Results for the docking of Idu(2S)-GlcNAc(6S) to IL-8 with Autodock 3: 50 top docking solutions. The residues of heparin binding site are labeled and shown in licorice, the pyranose rings of disaccharides are in lines: red—Ido(2S) and green—GlcNAc(6S)

Table 7 Clustering 150 docking solutions for disaccharides in IL-8 heparin binding site (RMSD = 2 Å)
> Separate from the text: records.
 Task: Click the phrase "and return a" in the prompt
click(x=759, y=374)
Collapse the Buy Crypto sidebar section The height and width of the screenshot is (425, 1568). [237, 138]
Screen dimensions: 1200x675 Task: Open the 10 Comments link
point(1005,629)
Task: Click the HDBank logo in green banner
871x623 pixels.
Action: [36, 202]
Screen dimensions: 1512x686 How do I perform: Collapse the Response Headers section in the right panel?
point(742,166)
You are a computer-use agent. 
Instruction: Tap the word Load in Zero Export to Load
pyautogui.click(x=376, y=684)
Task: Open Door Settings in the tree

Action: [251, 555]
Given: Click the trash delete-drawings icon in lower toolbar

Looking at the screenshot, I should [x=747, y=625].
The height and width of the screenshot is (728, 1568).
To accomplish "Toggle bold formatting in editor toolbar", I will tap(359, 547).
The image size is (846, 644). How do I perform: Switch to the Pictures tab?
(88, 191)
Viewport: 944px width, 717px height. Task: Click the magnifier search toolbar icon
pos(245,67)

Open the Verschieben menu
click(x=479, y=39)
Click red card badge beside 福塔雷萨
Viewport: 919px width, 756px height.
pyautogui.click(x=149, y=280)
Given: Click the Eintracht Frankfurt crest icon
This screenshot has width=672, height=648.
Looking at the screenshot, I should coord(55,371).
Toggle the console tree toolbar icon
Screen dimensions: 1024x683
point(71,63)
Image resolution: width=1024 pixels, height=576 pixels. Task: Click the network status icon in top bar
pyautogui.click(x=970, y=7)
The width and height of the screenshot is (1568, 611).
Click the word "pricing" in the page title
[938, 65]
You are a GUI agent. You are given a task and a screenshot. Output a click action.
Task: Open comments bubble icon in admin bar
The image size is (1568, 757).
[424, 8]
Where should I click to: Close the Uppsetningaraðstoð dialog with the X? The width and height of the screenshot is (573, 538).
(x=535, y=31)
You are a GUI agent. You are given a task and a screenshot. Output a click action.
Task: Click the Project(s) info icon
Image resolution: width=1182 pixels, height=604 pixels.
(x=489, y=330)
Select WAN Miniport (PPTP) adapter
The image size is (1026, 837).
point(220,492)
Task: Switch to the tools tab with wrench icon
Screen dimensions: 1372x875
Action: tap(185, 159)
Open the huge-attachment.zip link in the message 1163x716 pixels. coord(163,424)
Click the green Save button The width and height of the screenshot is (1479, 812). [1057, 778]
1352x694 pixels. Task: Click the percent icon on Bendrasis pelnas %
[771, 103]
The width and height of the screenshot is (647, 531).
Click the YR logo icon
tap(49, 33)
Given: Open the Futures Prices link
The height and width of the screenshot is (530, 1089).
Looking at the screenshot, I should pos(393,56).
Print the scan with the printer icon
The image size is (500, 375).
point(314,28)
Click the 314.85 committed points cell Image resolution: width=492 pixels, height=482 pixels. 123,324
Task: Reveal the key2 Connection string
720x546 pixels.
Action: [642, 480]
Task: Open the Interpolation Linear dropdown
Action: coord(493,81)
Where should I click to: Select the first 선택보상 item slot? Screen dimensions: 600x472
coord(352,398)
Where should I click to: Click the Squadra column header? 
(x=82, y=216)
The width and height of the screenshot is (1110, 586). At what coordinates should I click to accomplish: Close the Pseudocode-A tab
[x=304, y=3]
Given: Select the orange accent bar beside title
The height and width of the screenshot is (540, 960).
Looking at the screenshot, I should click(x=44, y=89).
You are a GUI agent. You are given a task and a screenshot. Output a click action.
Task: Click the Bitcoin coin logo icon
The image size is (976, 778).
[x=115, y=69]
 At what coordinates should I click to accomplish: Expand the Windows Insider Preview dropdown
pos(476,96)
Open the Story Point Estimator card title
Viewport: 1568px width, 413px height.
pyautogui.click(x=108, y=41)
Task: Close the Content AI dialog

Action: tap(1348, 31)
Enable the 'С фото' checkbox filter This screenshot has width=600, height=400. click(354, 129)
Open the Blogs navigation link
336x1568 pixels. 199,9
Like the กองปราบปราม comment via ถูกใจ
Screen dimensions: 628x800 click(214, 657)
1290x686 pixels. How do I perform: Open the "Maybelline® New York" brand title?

To define how much the results for docking GAGs disaccharides to IL-8 are influenced by electrostatic interactions, we carried out additional docking calculations with other GAGs-disaccharides: hyaluronic acid derivatives (GlcUA-GlcNAc, GlcUA-GlcNAc(6S), GlcUA(2S)-GlcNAc(4,6S), GlcUA(3S)-GlcNAc(4,6S)) and chondroitin sulfates (GlcUA-GalNAc(4S), GlcUA-GalNAc(6S)). For these disaccharides and the above-mentioned heparin/heparan sulfate disaccharides, we found a strong correlation between the docking energies and the charge of the disaccharides, which is higher for docking with explicitly added water molecules (adjusted correlated coefficient R 2 is 0.71 and 0.99, respectively). This may be attributed to a strong electrostatic impact for binding, which could explain the limitation of Autodock 3 ability, as well as docking approaches in general, to find specific solutions for GAGs disaccharides in a relatively large binding site comprising of many positively charged residues. In case of such systems, high electrostatic impact guides docking to yield unspecific binding modes within the top scoring poses.

Conclusion

Due to the key role of GAGs in intercellular communication processes, a good understanding of the rules governing their molecular recognition is crucial for exploiting their full potential to be used in rational engineering. Particularly, an important aspect in these lines is the role of solvent in mediating GAG-protein interactions. In this work we analyze the abundance of water molecules in GAG-protein interfaces and investigate the challenges of adding explicit water molecules in GAG-protein docking experiments. We find that GAG-protein interfaces are more hydrated than protein–protein interfaces, and we observe that, from a dynamic point of view, half of interactions in GAG-protein interfaces are water-mediated. We carry out a reference docking study with Autodock 3, eHiTs, MOE and FlexX for a dataset of GAG-protein complexes to investigate how solvent positioning in the binding site affects docking performance. We use the GRID program to de novo predict positions of water molecules in the binding site and to calculate possible areas of solvent displacement upon ligand binding. By using this GRID-based procedure of de novo solvent placement we achieve slight improvements in docking performance in comparison to docking results obtained without explicit solvent. Among the used docking methods, we observe that Autodock 3 performs best. In the analysis of the docking results of GAG-disaccharides and IL-8 in terms of energies of the best scoring poses, we notice that Autodock 3 yields very unspecific results for this system, which do not correlate with thermodynamic experimental data and are strongly biased towards electrostatic interactions.

Our study underlines the importance of water molecules in GAG-protein recognition, and it suggests the need for novel docking approaches for GAG-protein systems that should take into account proper localization and energetic properties of interfacial solvent.